Folha - Em seu discurso sobre "Trade Routes", o título da bienal, você fala de diferenças sexuais, identidade, etnicidade, movimentos de massas, globalização. Você não acha que existe uma contradição em uma bienal que se divide em seções que catalogam arte por sexo, como na mostra "Life's Little Necessities", apenas com artistas mulheres, ou por nacionalidade, como em "Graft", que apresenta artistas da África do Sul?
Okwui Enwezor - Aparentemente pode haver alguma contradição. Comecemos pela mostra "Graft", de artistas sul-africanos.
O papel nacional dos artistas sul-africanos hoje foi descontextualizado como parte de um processo de globalização.
A questão não é apenas de nacionalidade, mas problematizar essas questões mais amplas, que atingem níveis políticos e sociais. Não se trata de contradição, mas de uma maneira de rever a maneira como pensamos a nacionalidade.
Na mostra de obras de mulheres, convém lembrar que quando tratamos de questões como globalização, cidadania e movimentos de massa devemos analisar questões de poder e, nesse discurso, as mulheres sempre se posicionaram.
No início, eu não concordei com a idéia de produzir uma mostra apenas com obras de mulheres, mas meu discurso é sobre contestação e debate e a curadora teve oportunidade de apresentar uma mostra sobre mulheres enquanto categoria política em um acirrado jogo de poder.
Folha - Conceitos como desterritorialização, ausência de fronteiras e imigração são relevantes na discussão da arte hoje?

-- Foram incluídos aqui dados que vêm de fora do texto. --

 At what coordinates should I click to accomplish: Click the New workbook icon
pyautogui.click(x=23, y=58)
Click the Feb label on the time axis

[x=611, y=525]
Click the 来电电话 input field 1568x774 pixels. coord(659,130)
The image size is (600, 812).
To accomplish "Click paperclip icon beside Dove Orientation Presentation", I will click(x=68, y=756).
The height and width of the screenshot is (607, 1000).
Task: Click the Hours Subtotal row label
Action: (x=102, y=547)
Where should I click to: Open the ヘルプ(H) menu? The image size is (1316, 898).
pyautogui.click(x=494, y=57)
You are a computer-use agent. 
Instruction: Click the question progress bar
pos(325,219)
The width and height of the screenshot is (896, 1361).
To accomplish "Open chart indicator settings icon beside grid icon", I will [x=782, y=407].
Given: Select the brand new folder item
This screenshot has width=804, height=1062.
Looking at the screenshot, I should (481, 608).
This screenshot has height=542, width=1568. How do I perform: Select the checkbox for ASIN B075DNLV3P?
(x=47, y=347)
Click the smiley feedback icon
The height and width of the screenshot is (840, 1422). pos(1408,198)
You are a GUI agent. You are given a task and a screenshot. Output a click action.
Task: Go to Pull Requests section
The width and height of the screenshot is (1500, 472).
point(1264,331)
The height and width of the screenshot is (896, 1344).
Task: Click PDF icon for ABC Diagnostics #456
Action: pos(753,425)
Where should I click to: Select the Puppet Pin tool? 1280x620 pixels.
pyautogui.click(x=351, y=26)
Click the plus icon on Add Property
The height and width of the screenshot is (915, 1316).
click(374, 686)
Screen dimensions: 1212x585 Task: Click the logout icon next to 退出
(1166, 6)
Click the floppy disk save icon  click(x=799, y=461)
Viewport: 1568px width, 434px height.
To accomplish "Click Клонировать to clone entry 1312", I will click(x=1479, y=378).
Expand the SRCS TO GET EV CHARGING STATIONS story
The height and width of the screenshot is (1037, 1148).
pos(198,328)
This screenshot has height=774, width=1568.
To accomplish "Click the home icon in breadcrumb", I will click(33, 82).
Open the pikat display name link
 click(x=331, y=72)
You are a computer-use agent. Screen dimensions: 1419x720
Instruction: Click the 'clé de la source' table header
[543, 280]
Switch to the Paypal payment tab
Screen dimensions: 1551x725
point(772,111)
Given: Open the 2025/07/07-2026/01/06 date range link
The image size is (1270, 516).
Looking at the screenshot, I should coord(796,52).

Enwezor - Eu não acho que estamos tratando da erradicação das fronteiras. Isso seria um ideal utópico. O que tentamos fazer é exacerbá-las. Quando falamos de imigração, tratamos de algo muito específico. Falamos que o movimento nas fronteiras são frequentemente produtos de situações violentas, como em Ruanda ou de refugiados em Paris.
Lidamos com mecanismos de força e proibição, que restringem esses movimentos, da maneira como as pessoas são catalogadas como estrangeiros, aliens, trabalhadores ilegais e outras categorias.
A bienal não está restrita à arte nacional, mas trata de questões estéticas. As questões artísticas se relacionam com questões políticas, relações sociais, tradições culturais e contestações econômicas.
Folha - Quantos países participam do evento?
Enwezor - Temos 64 países, mas não estamos pensando em participações nacionais e sim em artistas. A bienal de Johannesburgo questiona o conceito de pavilhões nacionais, que acontece nas bienais de São Paulo e Veneza. Nós temos interesse em olhar para a arte baseados em questões mais críticas que a simples questão da nacionalidade.